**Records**
○ ○ ○ ○
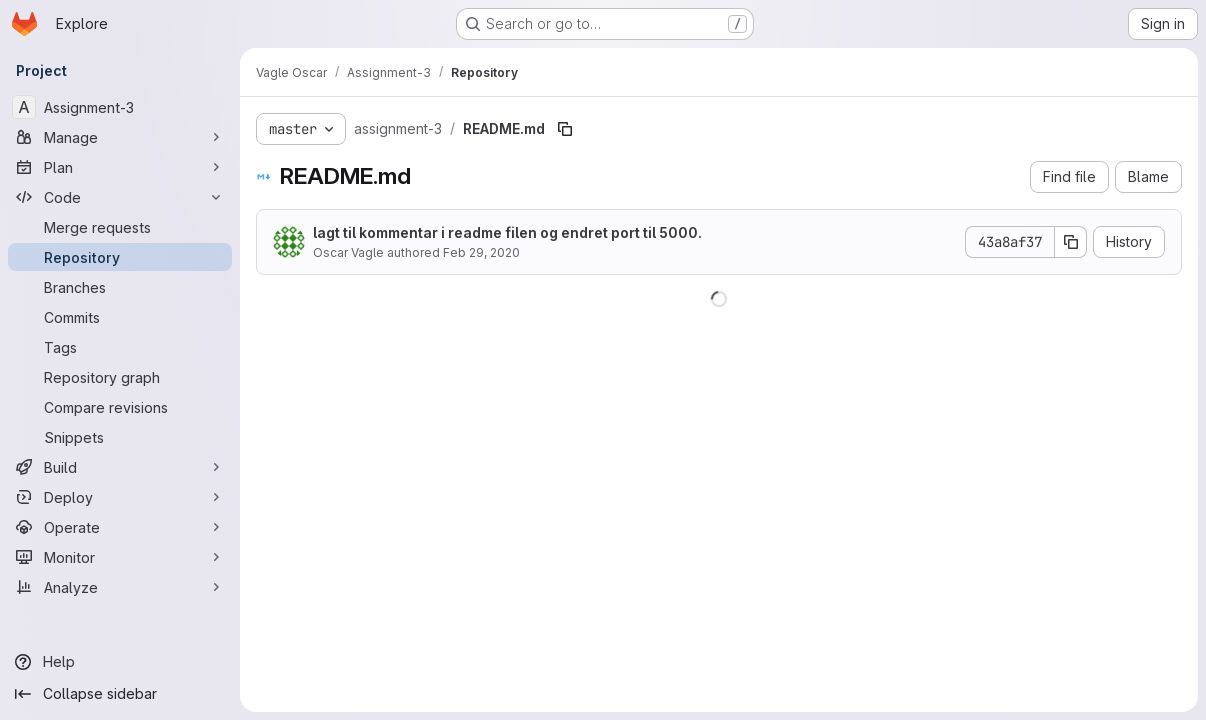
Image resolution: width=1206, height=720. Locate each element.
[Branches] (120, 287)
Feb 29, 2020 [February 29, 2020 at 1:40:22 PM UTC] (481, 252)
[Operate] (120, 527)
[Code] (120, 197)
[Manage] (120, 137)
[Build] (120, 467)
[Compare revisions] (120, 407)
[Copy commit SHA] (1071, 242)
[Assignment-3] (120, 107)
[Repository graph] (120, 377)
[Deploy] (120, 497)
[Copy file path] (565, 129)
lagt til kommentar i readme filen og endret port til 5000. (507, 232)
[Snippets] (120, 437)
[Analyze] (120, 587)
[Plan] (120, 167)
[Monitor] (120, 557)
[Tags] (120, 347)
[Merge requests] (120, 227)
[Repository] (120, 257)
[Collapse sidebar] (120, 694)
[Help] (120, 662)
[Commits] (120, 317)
○ ○ ○ ○
**Task details**
Starting with the line that contains "[Copy file path] (565, 129)" and continuing through the end of the material, write those lines out again with "Collapse sidebar" changed to "Hide sidebar" and everything else left the same.

**Task solution**
[Copy file path] (565, 129)
lagt til kommentar i readme filen og endret port til 5000. (507, 232)
[Snippets] (120, 437)
[Analyze] (120, 587)
[Plan] (120, 167)
[Monitor] (120, 557)
[Tags] (120, 347)
[Merge requests] (120, 227)
[Repository] (120, 257)
[Hide sidebar] (120, 694)
[Help] (120, 662)
[Commits] (120, 317)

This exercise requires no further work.